I would like to still try some predictive simulations, both of walking and of a much faster movement (running/sprinting). I would expect a faster movement would need a finer grid for grid-independence.
Ross
I wanted to share some results from a grid sensitivity test I've been working on lately.
Using a 3D model (31 DoF, 84 muscles), I did a tracking simulation of a stride of walking, tracking mean human experimental kinematics and GRF for walking at average speed 1.45 m/s. The cost function was the weighted sum of the state tracking error, contact (GRF) tracking error, control effort (u^2), deviation of the torso from the global axes, and the auxiliary derivatives. The latter term is the tendon force "yanks" and is in there only because it has to be to use the implicit muscle formulation (I guess it could also be considered a "smoothness" criterion of sorts) and has a very light weight. The multibody dynamics are explicit. I haven't found an advantage to using the implicit multibody dynamics in Moco yet.
I ran the simulation several times with different grid densities. The "grid" here ("mesh" in Moco solver settings) is the discretization of the movement time, defining the timestep separating the nodal values at which the problem is evaluated. In Moco you set the grid density in the solver: solver.set_num_mesh_intervals(N), where N = number of intervals.

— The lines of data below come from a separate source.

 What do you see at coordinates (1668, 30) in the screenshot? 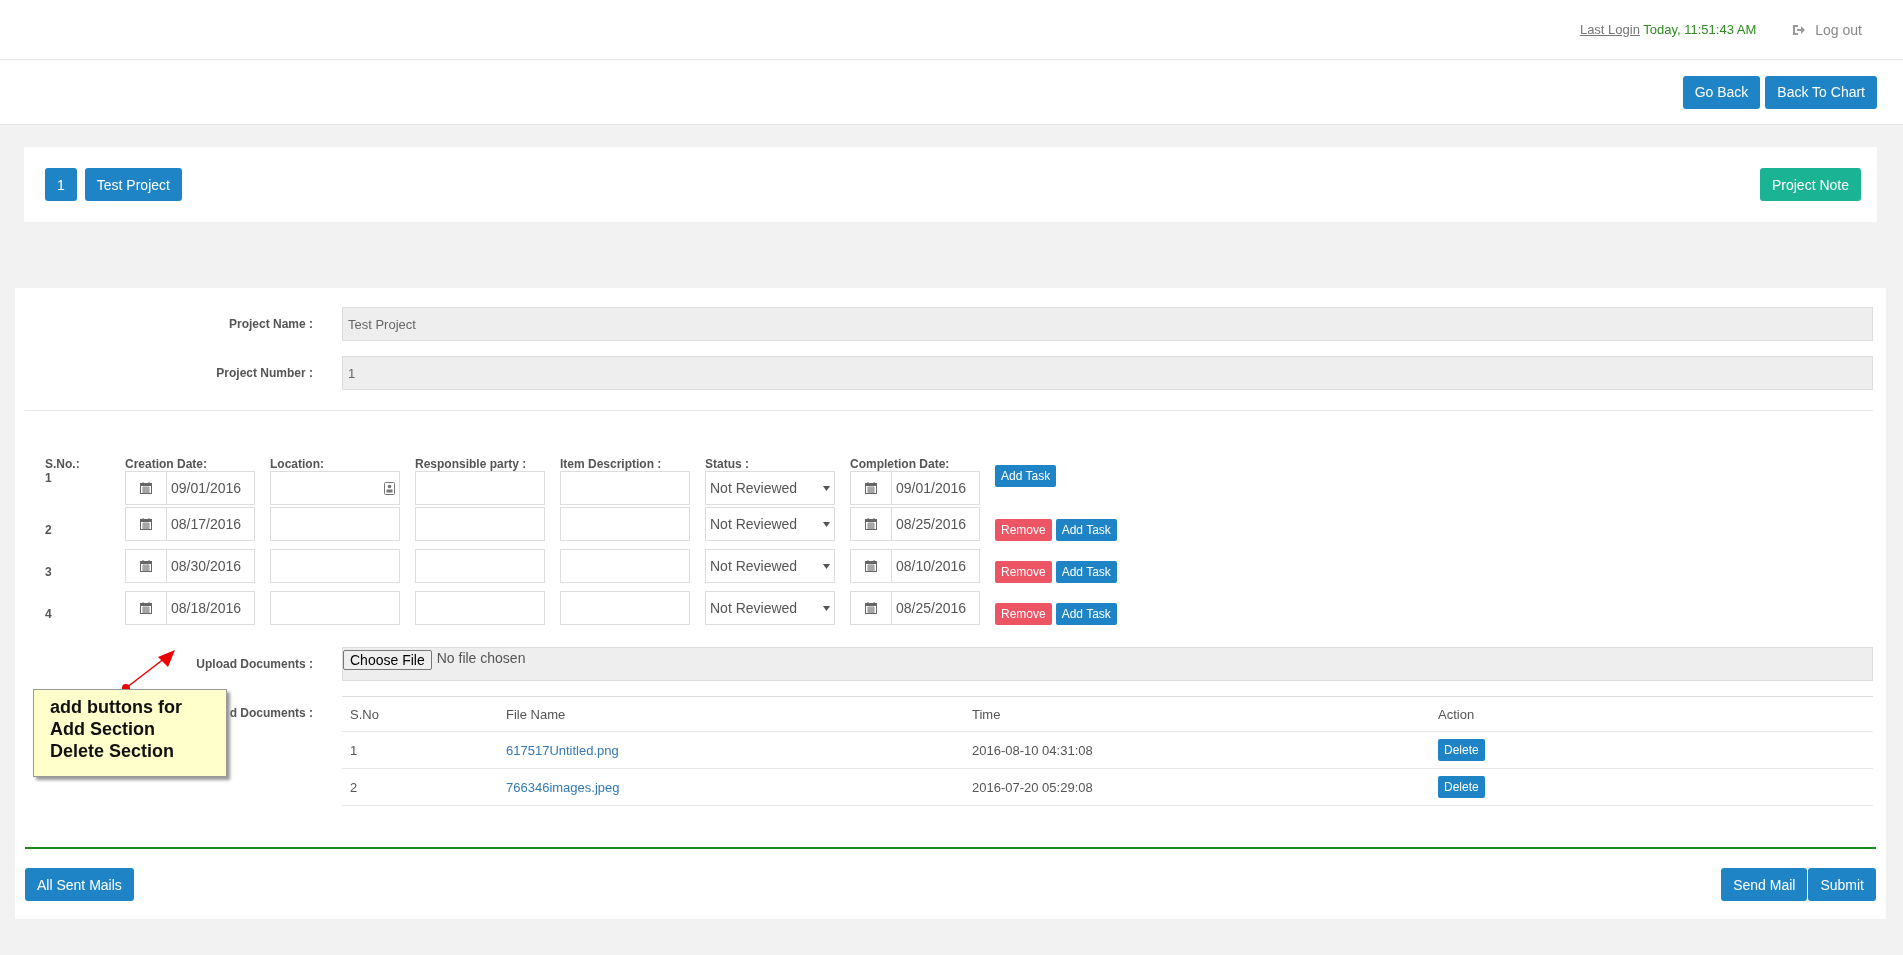
I see `last-login-text: Last Login Today, 11:51:43 AM` at bounding box center [1668, 30]. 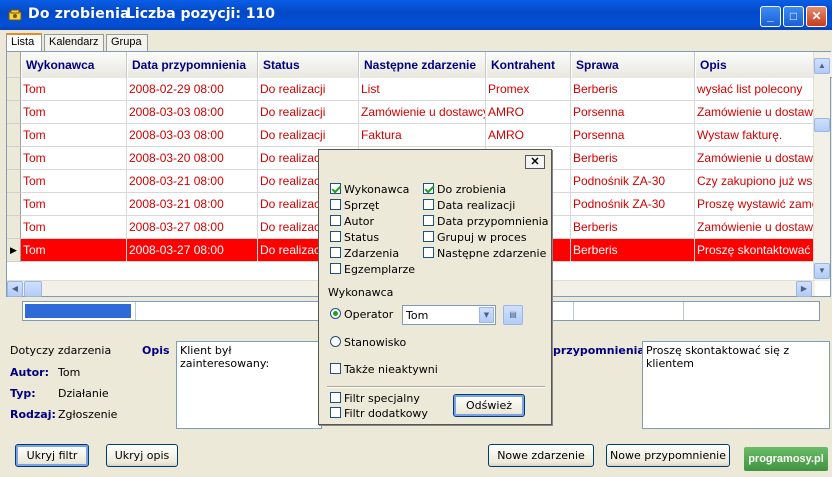 What do you see at coordinates (633, 65) in the screenshot?
I see `col-sprawa: Sprawa` at bounding box center [633, 65]. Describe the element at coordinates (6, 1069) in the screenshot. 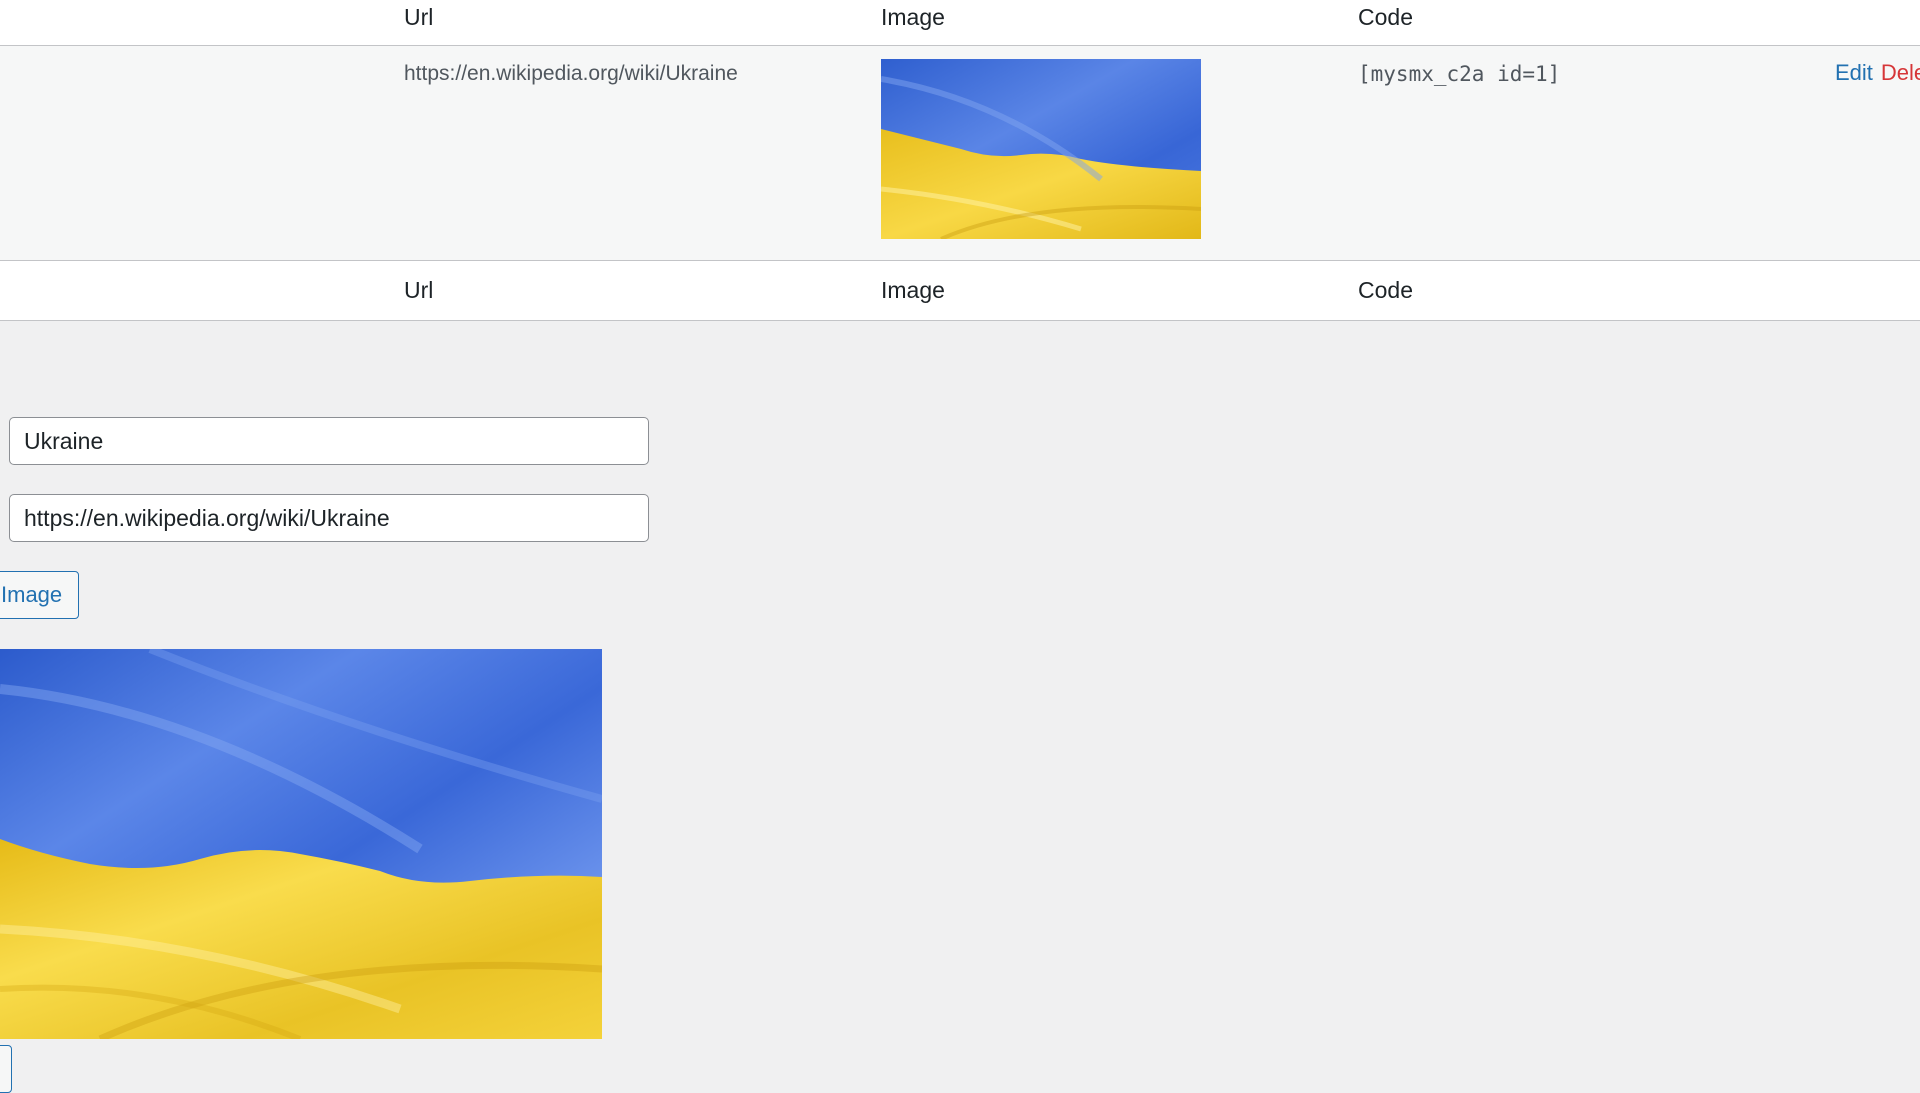

I see `remove-image-button` at that location.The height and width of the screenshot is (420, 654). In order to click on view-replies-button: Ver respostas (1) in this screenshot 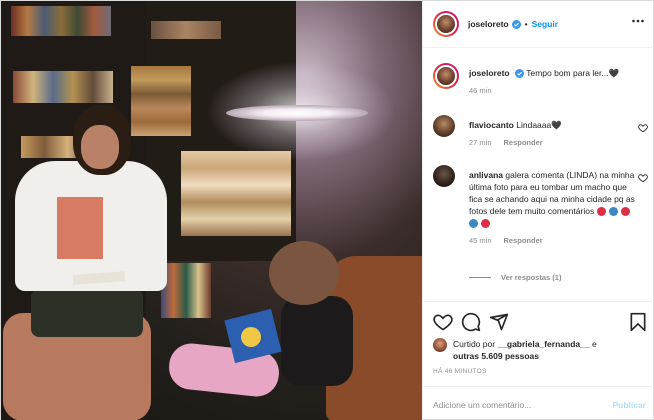, I will do `click(515, 278)`. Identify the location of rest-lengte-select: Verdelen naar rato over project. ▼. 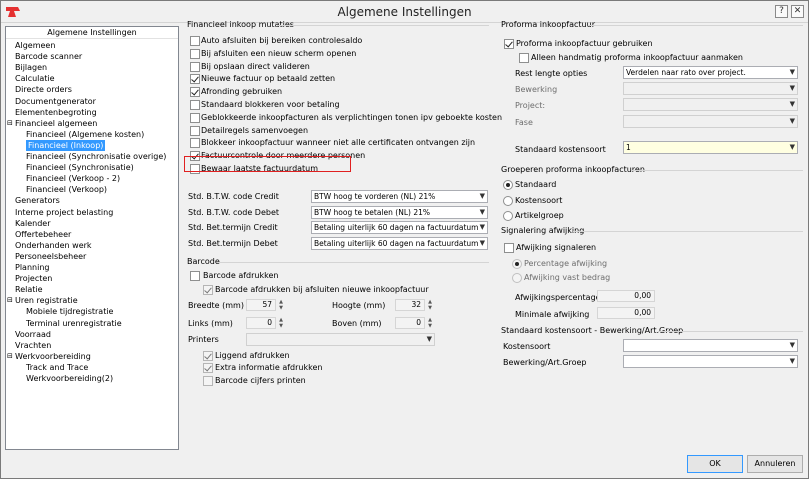
(710, 72). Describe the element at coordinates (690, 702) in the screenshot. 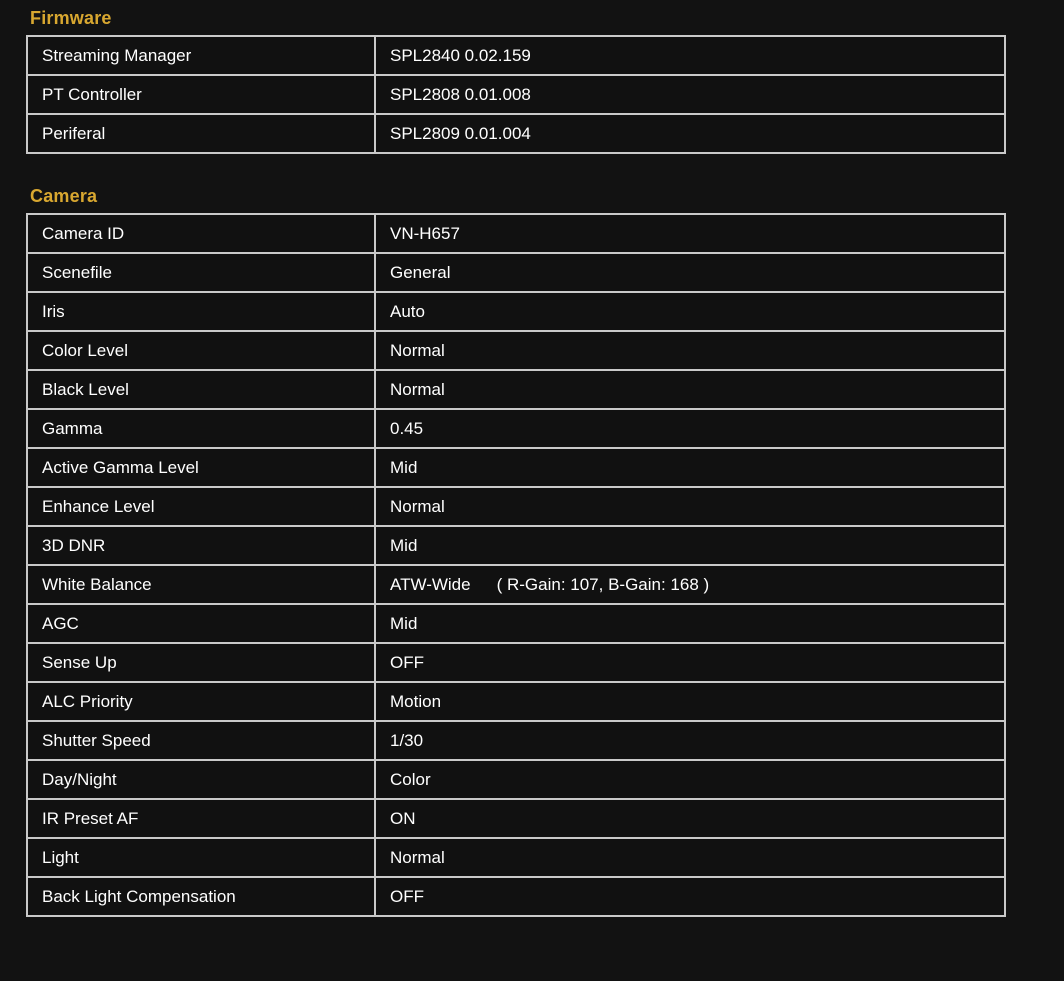

I see `row-value: Motion` at that location.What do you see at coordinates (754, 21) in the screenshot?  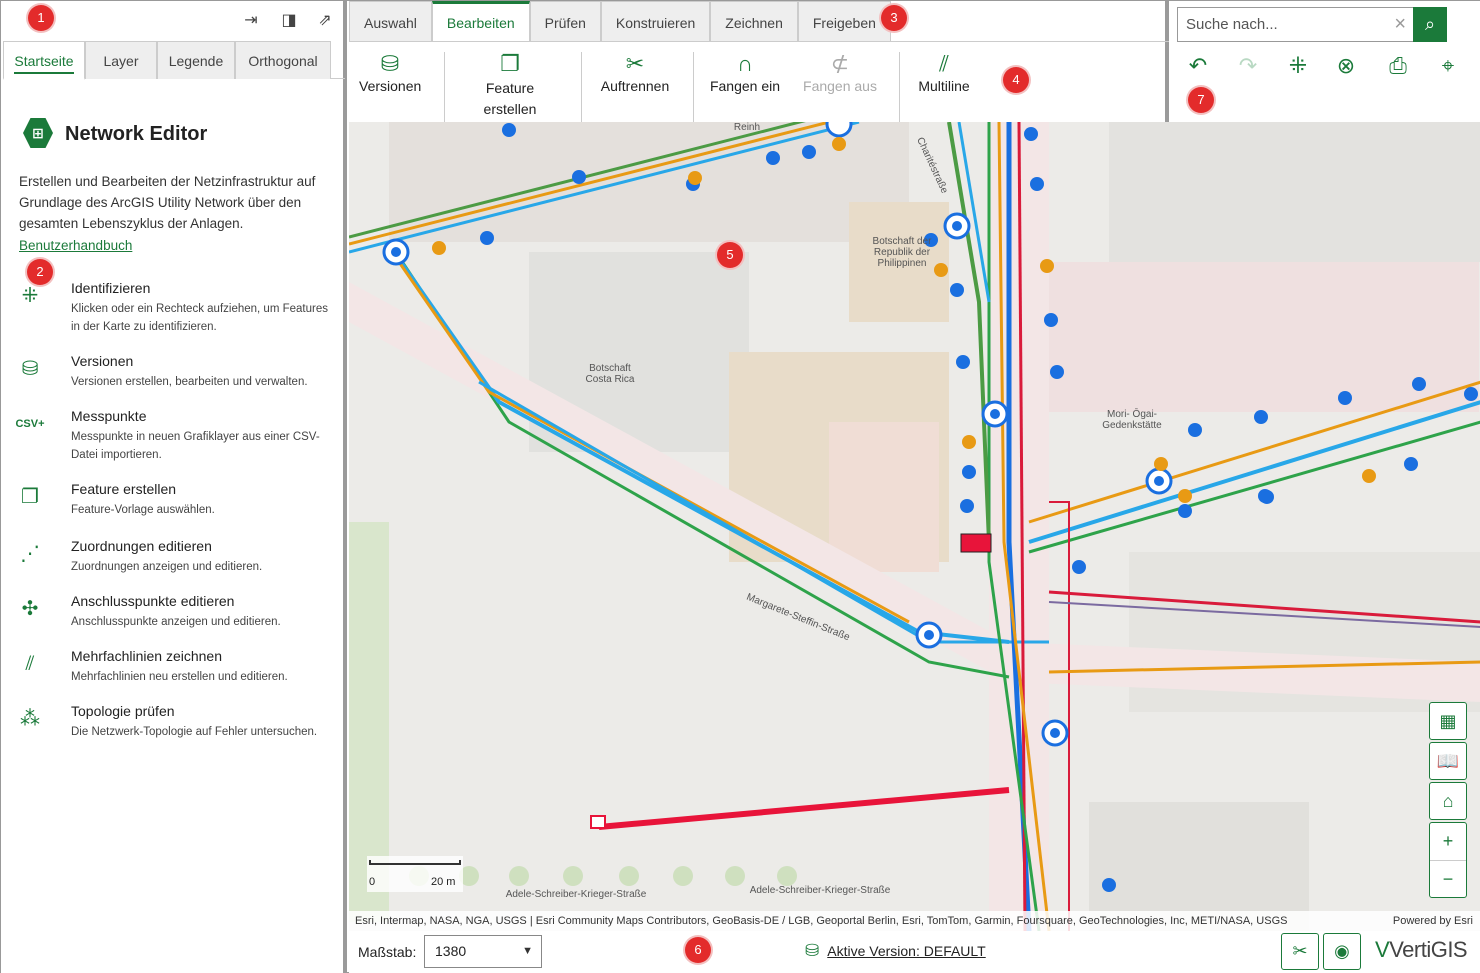 I see `tab-zeichnen: Zeichnen` at bounding box center [754, 21].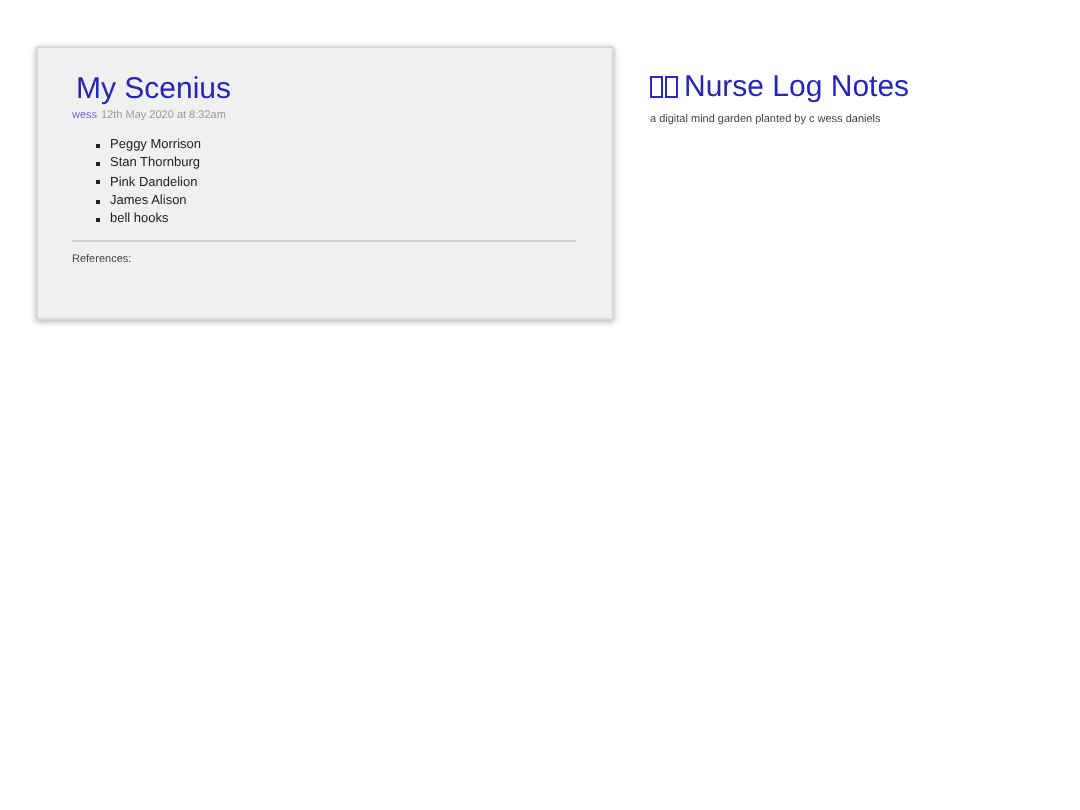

The problem (to my understanding) is actually evaluated at nodal values on the ends of these intervals, and the number of nodes depends on the transcription scheme. With the default Hermite-Simpson scheme, the problem is evaluated at 2*N+1 nodes because it creates nodes also in the middle of the intervals. So for example if your simulation is for a time of 1.0 seconds and you use N=50 and Hermite-Simpson transcription, there are 101 nodes and the timestep between nodes is 10 milliseconds.
I started with N=5, which was the coarsest grid I could get convergence on with a reasonable constraint tolerance (1e-4). The initial guess for this simulation was generated using solver.createGuess(). I then took this solution and used it as the initial guess for N=10, then repeated that process for N=25, N=50, N=100, and N=200, each time using the previous solution as the initial guess. Results are in the attached figures.
You can see that there is a massive difference in the solution quality (minimization of cost function) between N=5 and N=10, but beyond N=10 there are only small changes in the cost function score. For this problem, changes in the cost function score on the order of 0.1 are pretty trivial, you would be hard-pressed to look at the videos or time series data of two solutions that differ by 0.1 and tell which is which. The bar graph figure breaks down the scores by the terms in the cost function.
My summary/interpretation: at least for tracking problems of walking data, N=10 or so is sufficient for getting grid-independent results. For publication-quality final results you will probably want to use a finer grid (e.g. at least for cosmetic purposes in figures) but the coarser grid can save a lot of time for evaluating the model, cost function, etc. For comparison, N=10 took a little under two hours to converge on my laptop, while N=50 took over six hours.
I would like to still try some predictive simulations, both of walking and of a much faster movement (running/sprinting). I would expect a faster movement would need a finer grid for grid-independence.